Durante a sessão de questionamentos, Messias será indagado pelos senadores e senadoras sobre sua futura conduta no STF. Em seguida, sua indicação será submetida à votação na CCJ e, ainda nesta quarta-feira, o plenário da Casa deverá deliberar sobre a nomeação.

Percurso acadêmico e profissional

Jorge Rodrigo Araújo Messias obteve seu diploma em direito pela Universidade Federal de Pernambuco (UFPE) em 2003. Em 2018, concluiu o mestrado em Desenvolvimento, Sociedade e Cooperação Internacional na Universidade de Brasília (UnB), onde também finalizou seu doutorado com uma tese sobre o mesmo tema em 2024.

No âmbito acadêmico, o candidato lecionou direito na UnB como professor convidado entre 2018 e 2022, e na Universidade Santa Cecília (UNISANTA) a partir de 2024.

Entre suas produções acadêmicas, destacam-se um livro em coautoria intitulado Reclamação Constitucional no Supremo Tribunal Federal e Fazenda Pública, e a organização da obra Análise Social do Direito: Por uma Hermenêutica de Inclusão.

Ele também é autor de diversos capítulos em livros jurídicos, incluindo Advocacia Pública e Democracia, que faz parte da coletânea Defesa da Democracia e das Liberdades, publicada pela Ordem dos Advogados do Brasil (OAB).

Jorge Messias contribuiu ainda com capítulos para o livro Convenção Americana de Direitos Humanos Comentada, e para Direito Público e Democracia - Estudos em homenagem aos 15 anos do ministro Benedito Gonçalves no STJ.

“O currículo do indicado, enviado a este parlamento, lista também 85 (oitenta e cinco) trabalhos publicados, categorizados como ‘outras produções técnicas’, além de 26 (vinte e seis) participações em eventos jurídicos, atuando como palestrante ou conferencista”, detalhou o relator da indicação de Messias na CCJ, senador Weverton (PDT-MA).

Jorge Messias foi membro do Instituto Brasileiro de Direito Empresarial (IBRADEMP) e do Instituto Brasileiro de Governança Corporativa (IBGC). Atualmente, ele é associado ao Instituto dos Advogados Brasileiros (IAB) e à OAB.

Para Messias, essas associações são “ambientes que fortalecem minha convicção na relevância do direito como ferramenta para o progresso nacional, a estabilidade institucional e a justiça social”.
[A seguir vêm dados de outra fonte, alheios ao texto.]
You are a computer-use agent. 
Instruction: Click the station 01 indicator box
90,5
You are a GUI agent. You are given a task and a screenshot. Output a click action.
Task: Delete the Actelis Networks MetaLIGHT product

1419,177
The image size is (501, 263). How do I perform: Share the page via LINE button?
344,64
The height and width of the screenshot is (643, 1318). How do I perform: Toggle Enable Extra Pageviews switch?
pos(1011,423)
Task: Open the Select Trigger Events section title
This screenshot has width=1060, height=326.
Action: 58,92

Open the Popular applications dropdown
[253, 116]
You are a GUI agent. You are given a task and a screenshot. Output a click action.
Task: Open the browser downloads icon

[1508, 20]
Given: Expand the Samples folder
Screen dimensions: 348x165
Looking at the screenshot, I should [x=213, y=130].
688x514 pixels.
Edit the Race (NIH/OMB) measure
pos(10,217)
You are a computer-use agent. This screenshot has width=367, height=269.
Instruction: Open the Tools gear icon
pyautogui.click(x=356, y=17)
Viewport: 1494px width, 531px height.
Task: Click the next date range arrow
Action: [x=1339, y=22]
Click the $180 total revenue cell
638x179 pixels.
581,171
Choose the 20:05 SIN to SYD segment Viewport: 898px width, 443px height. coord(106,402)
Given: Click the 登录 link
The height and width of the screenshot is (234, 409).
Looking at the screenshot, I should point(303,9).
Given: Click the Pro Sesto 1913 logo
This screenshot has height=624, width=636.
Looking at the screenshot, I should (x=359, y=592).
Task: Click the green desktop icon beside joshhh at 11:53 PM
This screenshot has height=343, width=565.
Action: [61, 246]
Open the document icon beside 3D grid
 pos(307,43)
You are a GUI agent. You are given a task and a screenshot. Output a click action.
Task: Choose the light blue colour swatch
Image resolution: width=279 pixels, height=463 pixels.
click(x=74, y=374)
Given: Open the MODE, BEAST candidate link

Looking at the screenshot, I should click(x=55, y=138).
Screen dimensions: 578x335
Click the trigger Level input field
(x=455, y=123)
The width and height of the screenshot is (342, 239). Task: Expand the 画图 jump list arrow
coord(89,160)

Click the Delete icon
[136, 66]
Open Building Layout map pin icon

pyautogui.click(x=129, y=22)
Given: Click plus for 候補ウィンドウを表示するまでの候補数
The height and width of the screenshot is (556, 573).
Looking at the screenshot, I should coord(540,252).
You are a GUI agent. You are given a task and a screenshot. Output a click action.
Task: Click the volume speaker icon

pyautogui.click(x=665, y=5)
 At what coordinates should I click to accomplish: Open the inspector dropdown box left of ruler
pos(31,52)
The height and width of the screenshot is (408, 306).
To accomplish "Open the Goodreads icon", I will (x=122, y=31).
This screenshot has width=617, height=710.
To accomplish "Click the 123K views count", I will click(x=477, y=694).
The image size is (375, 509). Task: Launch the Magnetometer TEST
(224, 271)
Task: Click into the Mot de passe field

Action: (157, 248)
O indicado também presidiu a Associação Nacional dos Procuradores do Banco Central (2006-2007), ocupou um cargo no Sindicato de servidores da Fazenda Nacional - Sinprofaz (2008-2010) e foi membro da Comissão Nacional da Advocacia Pública Federal do Conselho Federal da OAB (2010-2012).

Sua trajetória profissional teve início como técnico bancário concursado da Caixa Econômica Federal, entre 2002 e 2006. Em 2006, foi aprovado para a Advocacia-Geral da União (AGU), inicialmente como Procurador do Banco Central do Brasil e, posteriormente, também por concurso público, como Procurador da Fazenda Nacional.

Na AGU, Messias prestou consultoria jurídica aos Ministérios da Educação (2012), da Ciência, Tecnologia e Inovações (2011-2012) e da Casa Civil (2014 e 2016). Desde 2023, ele exerce a função de ministro de estado da AGU.